Tesla Deliveries Set New Record In Q1

Three stock analysts who focus on Tesla told Bloomberg last week they expected total Tesla deliveries for the first quarter of 2017 to total 24,200 cars. They were wrong. Late Sunday, Tesla announced it had actually delivered 25,000 cars — 13,540 Model S sedans and 11,550 Model X SUVs. Combined, that puts Tesla deliveries 69% ahead of deliveries during the same quarter last year.

Tesla Model 3 Tesla deliveries

Tesla produced a total of 25,418 cars in the first quarter — a new record for the company. 4,650 vehicles were reported as being “in transit” at the end of the quarter.
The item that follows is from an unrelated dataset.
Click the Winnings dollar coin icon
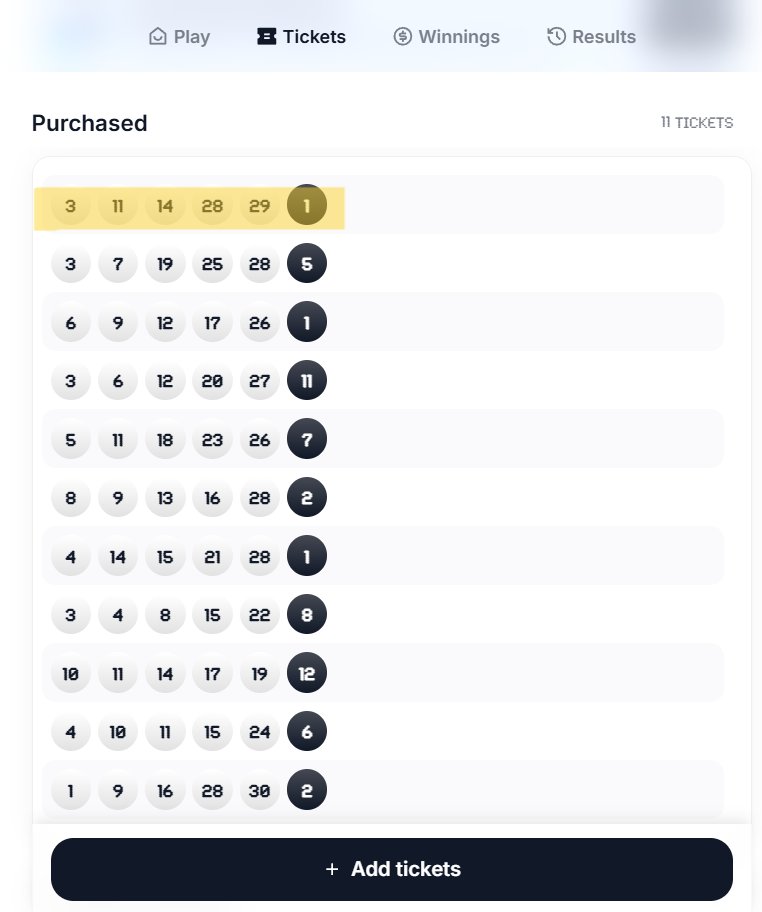Screen dimensions: 762x912 click(403, 37)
Tesla does not count a vehicle as “sold” until it has actually been delivered to the customer with all the paperwork completed. There were around 6,000 “in transit” cars at the end of the fourth quarter of 2016 that were included in the numbers for the first quarter.
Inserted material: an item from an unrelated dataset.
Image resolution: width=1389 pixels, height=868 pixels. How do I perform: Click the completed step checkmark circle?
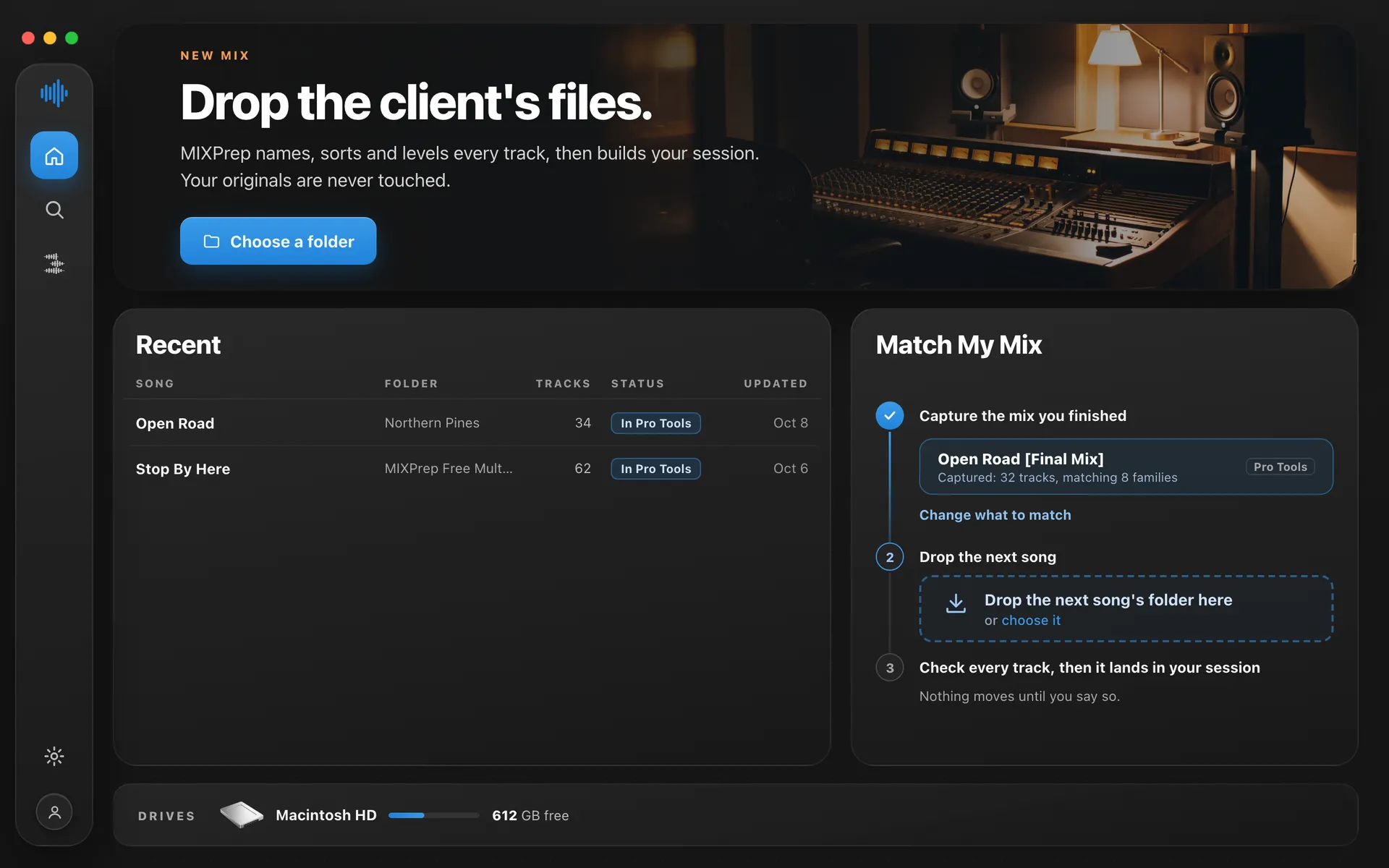click(890, 415)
There are a couple of things a sharp eyed person could take away from these numbers. One, the number of Model X cars sold is rapidly catching up with the number of Model S sedans. It took Tesla a hellishly long time get Model X production up to speed, but now that it has, the Model X is contributing strongly to the company’s bottom line. Two, Tesla is on pace to meet its objective of delivering 50,000 cars in the first half of 2017 — equaling its total production for all of 2016.

Three, production at the Fremont factory was shut down for about a week last month as the company worked to get the Model 3 line up and running. Tesla now has cars built on that line — known in the industry as “early release candidates” — being test driven in the real world. Regular production is slated to begin July 1, although Elon Musk admits that is an aggressive target.

Musk thinks it is more realistic that the Model 3 line will be running at full speed later this year, but he is one of those people who thinks goals should always be set high to encourage maximum performance. So far, his strategy is working beautifully.